The season will start with Terry Teachout’s Satchmo at the Waldorf (Aug. 25–Oct. 2), about one of Louis Armstrong’s final performances at the Waldorf Astoria in 1971. Craig Wallace will star, and Eleanor Holdridge will direct.
Next up will be Milk Like Sugar (Nov. 2–27), by Kirsten Greenidge, about a young girl pressured to join her friends in a pregnancy pact. Jennifer L. Nelson will direct.
Following will be Charm (Jan. 4–29, 2017), by Philip Dawkins. Inspired by real-life Miss Gloria Allen, the play is about a 67-year-old transgender woman who teaches at a center for homeless and LGBTQ youth in Chicago, Natsu Onoda Power will direct.
The season will continue with the world premiere of Hooded: Or Being Black for Dummies (Jan. 25–Feb. 19, 2017), by Tearrance Arvelle Chisholm, a comedy about a prep school student and a drop out from inner-city Baltimore who meet in a holding cell where they are both detained. Serge Seiden will direct.
Next up will be Athol Fugard’s The Blood Knot (March 29–April 30, 2017), as part of Mosaic’s South Africa: Then & Now series, about a light-skinned black man “passing” as white by pretending to be brothers with his darker-skinned friend. Joy Zinoman will direct.
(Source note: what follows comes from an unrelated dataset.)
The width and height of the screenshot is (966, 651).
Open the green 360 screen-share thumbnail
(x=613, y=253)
A Human Died That Night (April 7–30, 2017) will run in repertory with The Blood Knot. Adapted by Nicholas Wright from the book by Pumla Gobodo-Madikizela, the story is about an African psychologist’s gripping interrogations of Apartheid-era torturer and assassin Eugene de Kock.
Also part of the season will be the Voices From a Changing Middle East Festival, featuring Gilad Evron’s Ulysses On Bottles (May 18–June 11, 2017), about an Israeli-Arab ex-teacher, nicknamed Ulysses, who attempts to sail into Gaza on a raft made of plastic bottles during the fallout.
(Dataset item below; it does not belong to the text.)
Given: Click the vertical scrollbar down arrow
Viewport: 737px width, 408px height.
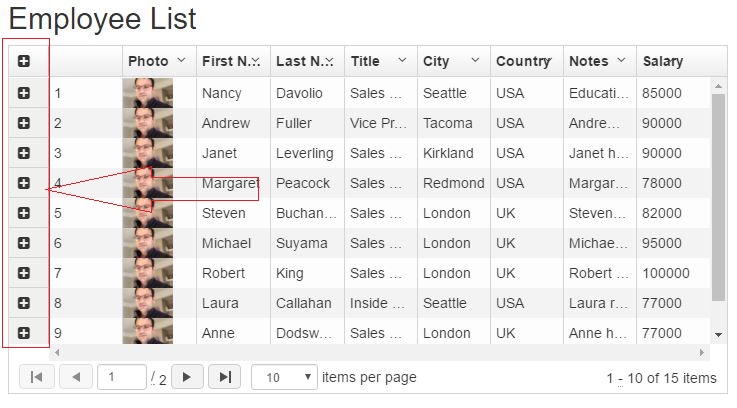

The festival will also include the American premiere of The Return (Oved Shabbat) (June 8–July 2, 2017), by Hanna Eady and Edward Mast, about the rising tensions between a Palestinian mechanic and a conflicted Israeli-Jewish woman at a run-down automobile repair shop in Herzliya.
Mosaic Theater Company of D.C., founded in 2015, is committed to producing socially relevant and transformative theatre from authors on the front lines of conflict zones.